## Written instruction:
Please pull out each line in the listing below that contains the word "perform" and copy those lines unchanged.

═══

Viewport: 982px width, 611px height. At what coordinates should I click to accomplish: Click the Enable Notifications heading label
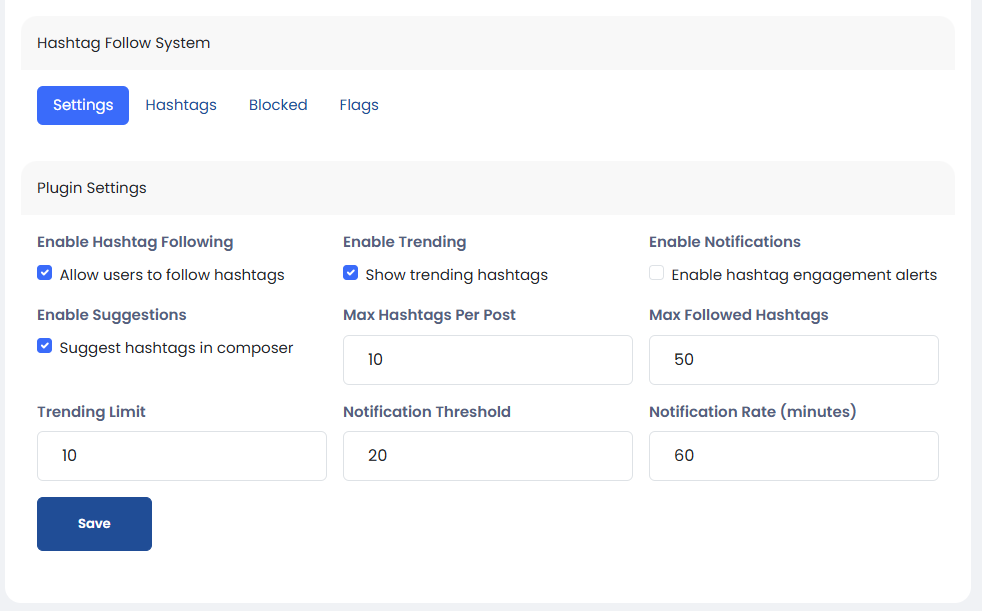click(x=724, y=242)
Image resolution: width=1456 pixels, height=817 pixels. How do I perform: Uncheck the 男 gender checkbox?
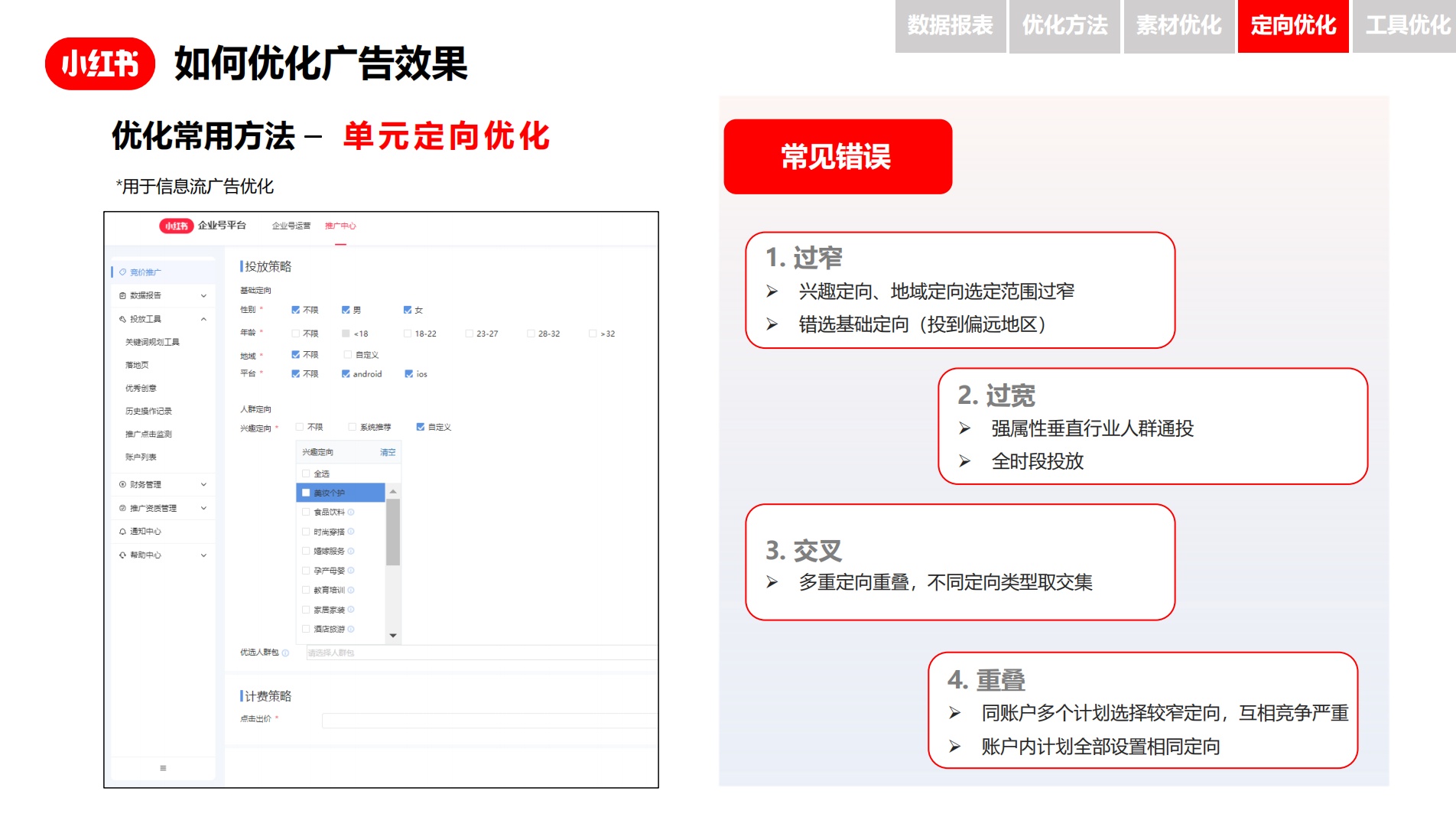pyautogui.click(x=345, y=309)
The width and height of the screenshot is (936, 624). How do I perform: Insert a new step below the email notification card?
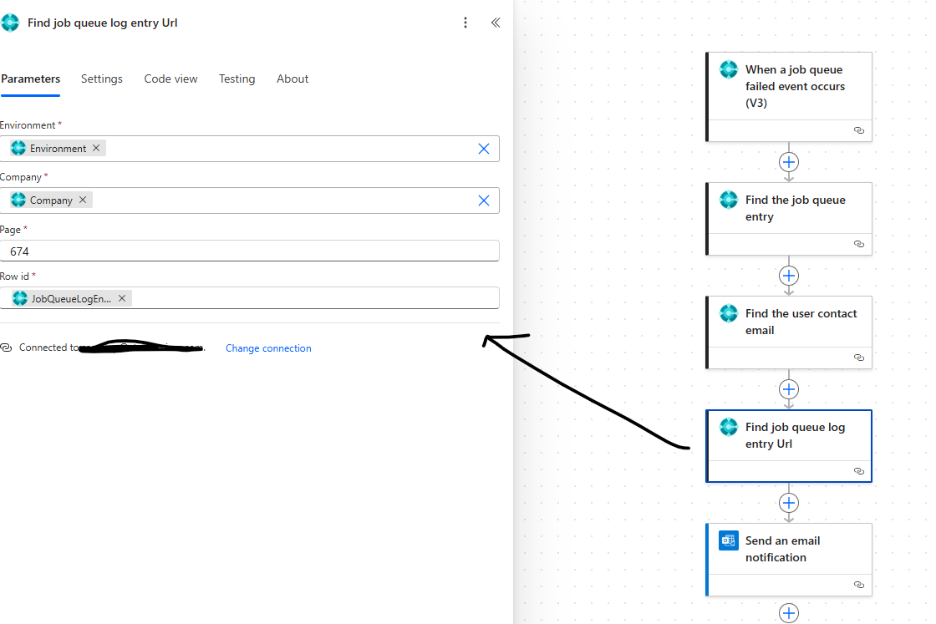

═══

## The answer:
Image resolution: width=1456 pixels, height=817 pixels. How do I perform: Uncheck the 男 gender checkbox?
The width and height of the screenshot is (936, 624). How do I perform: Insert a new step below the email notification card?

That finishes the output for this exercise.